# DOCUMENT SEGMENT:

########

PDA

View Full Version : OpenCL: clEnqueueNDRangeKernel Failed: -54



masterlowi
05-10-2010, 08:30 AM
Hi,

i wrote my first OpenCL Program with VS 2008 CLR Forms.
I always get a: "clEnqueueNDRangeKernel Failed: -54" Error and i dont know why.
Can someone take a look at my code?

Its a Visual Studio 2008 Project:

http://free.doublebackslash.net/Studium ... OpenCL.rar (http://free.doublebackslash.net/Studium/openCL/OpenCL.rar)

Click first on the button "Devices suchen + Infos lesen" and then on the button "Context + CommandQueues erstellen"


For all others without Visual Studio, here is the Code: (OpenCL.lib is linked!)

########

# SUPPLIED DATA:
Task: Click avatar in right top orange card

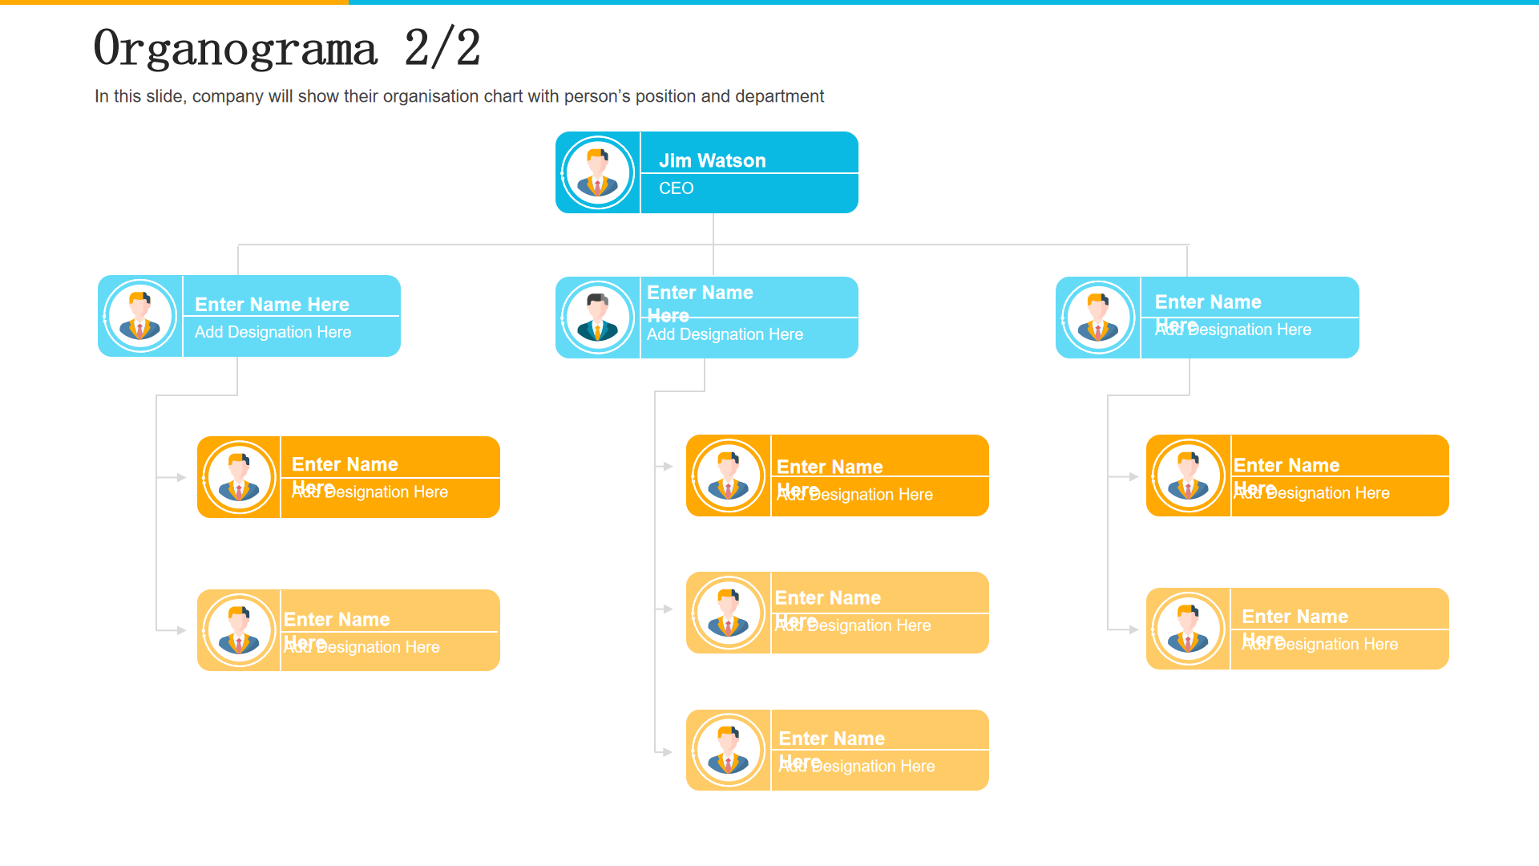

########

# WHAT NEEDS TO BE DONE:
In the OpenCL thread, turn the paragraph that begins "i wrote my first OpenCL Program" into a short bulleted list that keeps its main facts.

# WRITTEN REPLY:
- First OpenCL program, written with VS 2008 CLR Forms
- Always fails with the error "clEnqueueNDRangeKernel Failed: -54," cause unknown
- Asks someone to look at the code